According to IOIBD recommendations, patients with IBD should receive the COVID-19 vaccine as soon as possible. Messenger RNA vaccines, replication vector vaccines, inactivated vaccines, and recombinant vaccines are safe to be administered in IBD patients, Ungaro said.

Additionally, the IOIBD said vaccines should not be deferred if an IBD patient is receiving immune-modifying therapies.

According to Ungaro, patients with IBD who take corticosteroids and get the vaccine should receive counseling that there may be a decreased systemic response. He said this needs to be studied further.

“Prospective studies are being planned to look at the real-world effectiveness and side effects of the COVID-19 vaccine in IBD patients,” Ungaro said. “This would require cohorts that are vaccinated and followed. Some studies are ongoing for that both in the United States and internationally. [Surveillance Epidemiology of Coronavirus Under Research Exclusion-IBD (SECURE-IBD)] is going to help support some of these efforts as well.”

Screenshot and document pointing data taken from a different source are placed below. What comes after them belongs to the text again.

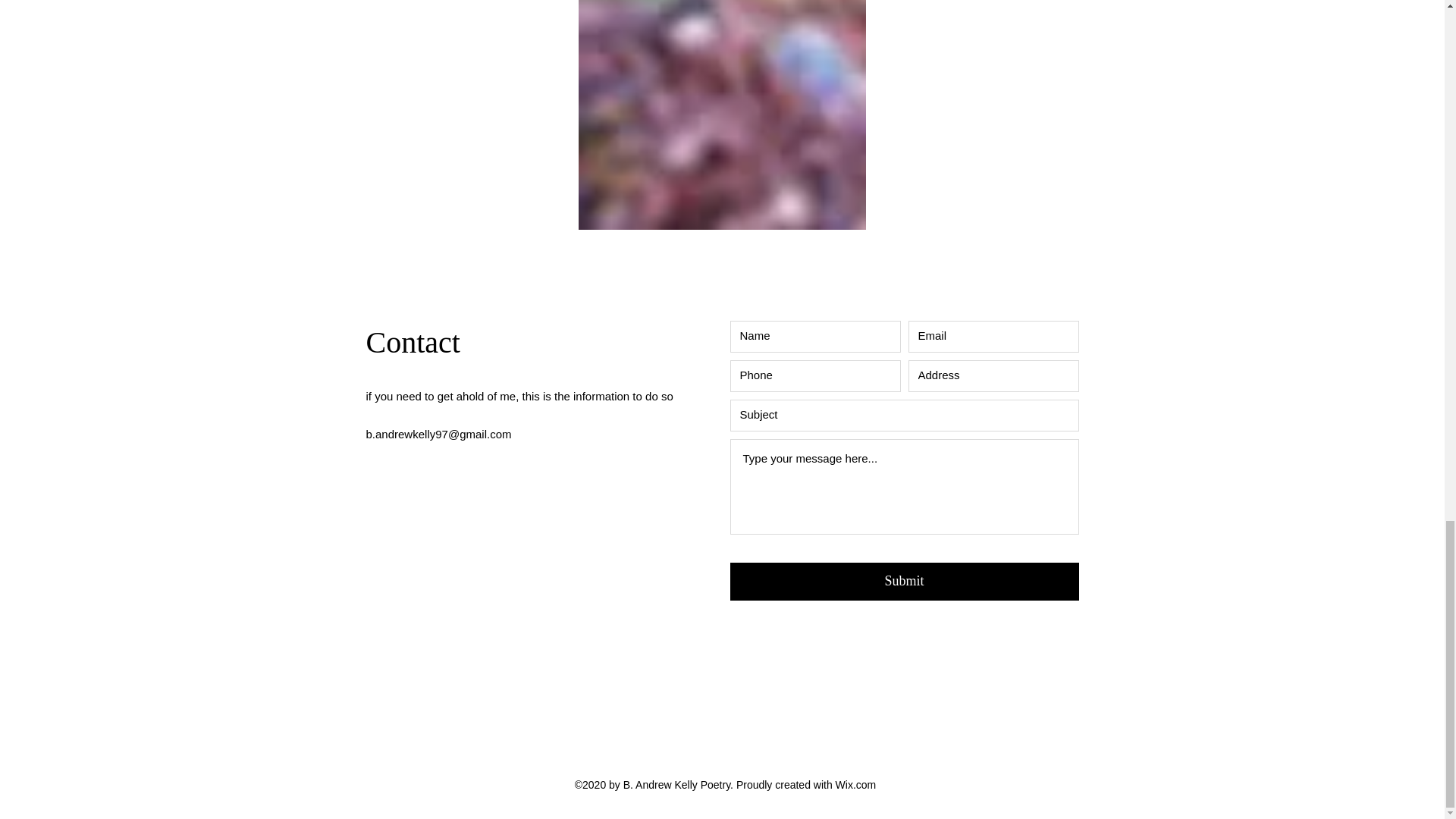
Submit (903, 581)
Given the description of an element on the screen output the (x, y) to click on. 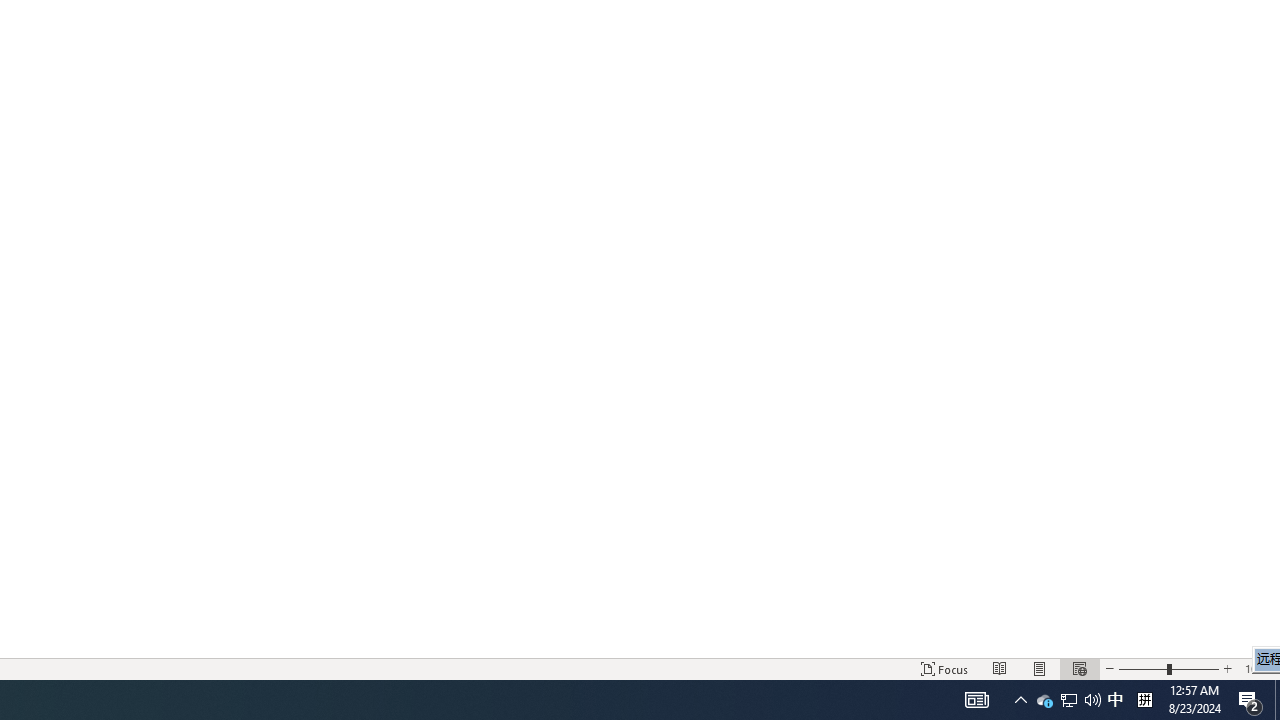
Zoom 100% (1258, 668)
Given the description of an element on the screen output the (x, y) to click on. 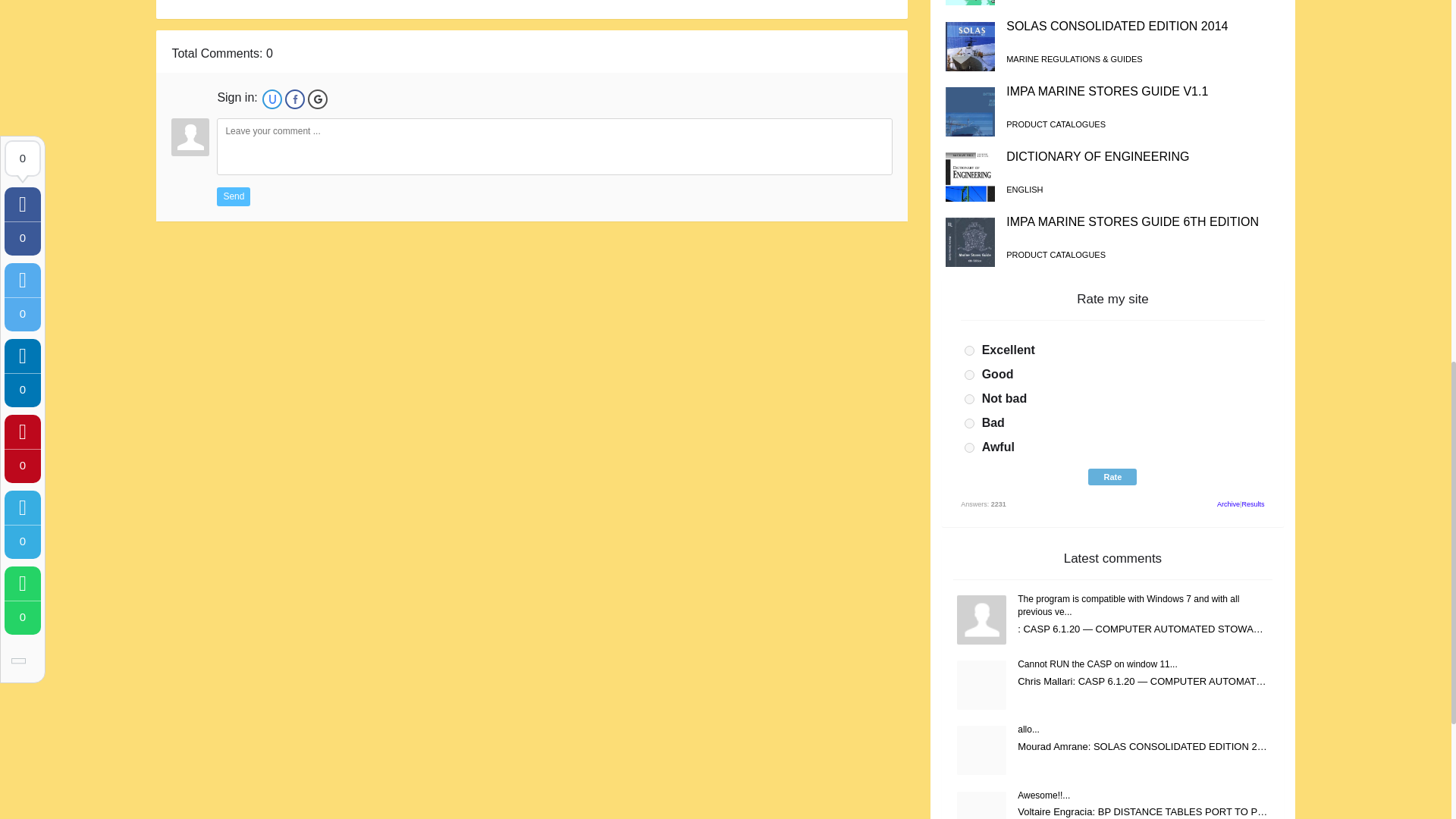
3 (968, 398)
Log in with Facebook (294, 98)
4 (968, 423)
1 (968, 350)
PRODUCT CATALOGUES (1055, 254)
5 (968, 447)
PRODUCT CATALOGUES (1055, 123)
ENGLISH (1024, 189)
IMPA MARINE STORES GUIDE V1.1 (1107, 91)
DICTIONARY OF ENGINEERING (1097, 155)
Log in with uID (272, 98)
2 (968, 375)
IMPA MARINE STORES GUIDE 6TH EDITION (1132, 221)
Rate (1112, 476)
Log in with Google (317, 98)
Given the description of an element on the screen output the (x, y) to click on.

Ungaro and his team at Mount Sinai in collaboration with the University of North Carolina developed the SECURE-IBD registry early in 2020 to monitor and report outcomes of COVID-19 in patients with IBD.

He said, “Physicians can encourage IBD patients to enroll in the Crohn’s and Colitis Foundation’s IBD Partners, they will be one of the sources for the prospective COVID-19 vaccine studies.”